(Stored records)

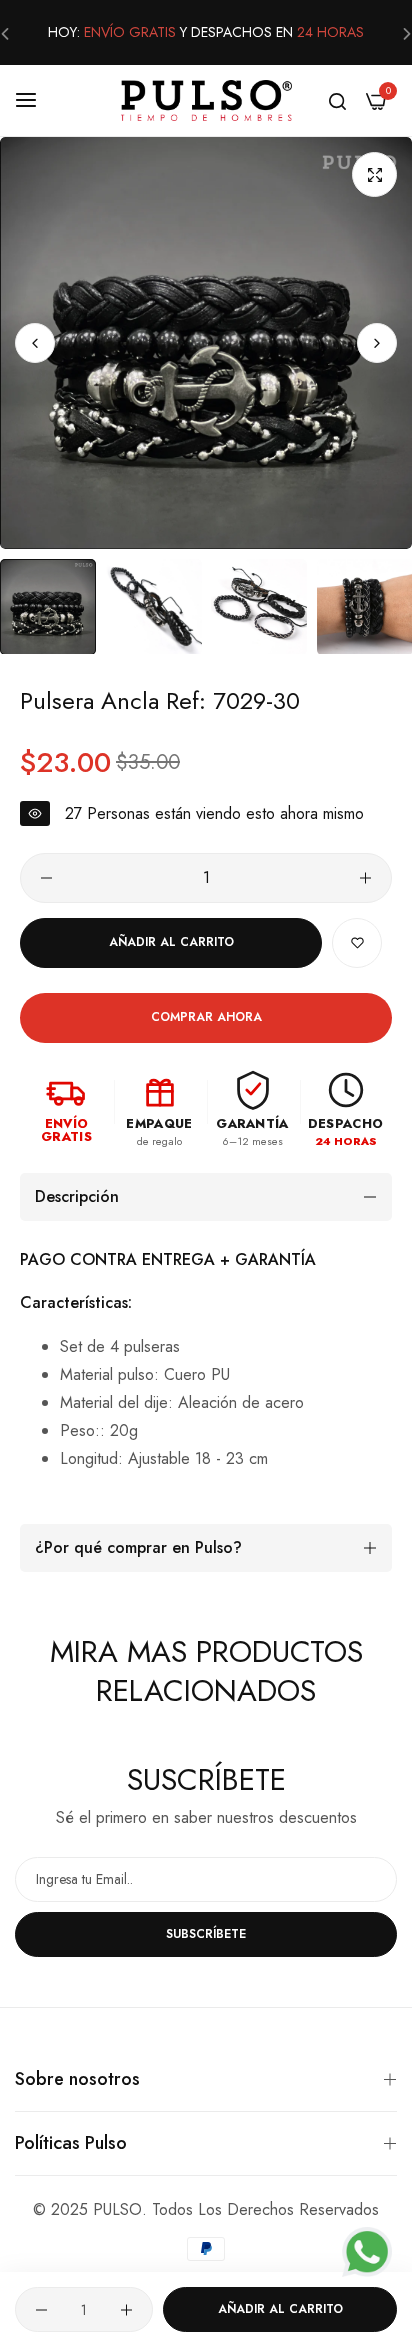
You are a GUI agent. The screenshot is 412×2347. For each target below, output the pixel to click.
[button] (377, 343)
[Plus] (365, 878)
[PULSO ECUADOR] (206, 100)
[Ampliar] (374, 174)
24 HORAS (330, 32)
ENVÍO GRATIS (130, 32)
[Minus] (46, 878)
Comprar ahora (206, 1017)
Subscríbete (206, 1934)
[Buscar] (337, 100)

**YOUR OBJECTIVE**
Leave out the pictures and retype every line above exactly.

**OUTPUT OF THE TASK**
You are a GUI agent. The screenshot is 412×2347. For each target below, output the pixel to click.
[button] (377, 343)
[Plus] (365, 878)
[PULSO ECUADOR] (206, 100)
[Ampliar] (374, 174)
24 HORAS (330, 32)
ENVÍO GRATIS (130, 32)
[Minus] (46, 878)
Comprar ahora (206, 1017)
Subscríbete (206, 1934)
[Buscar] (337, 100)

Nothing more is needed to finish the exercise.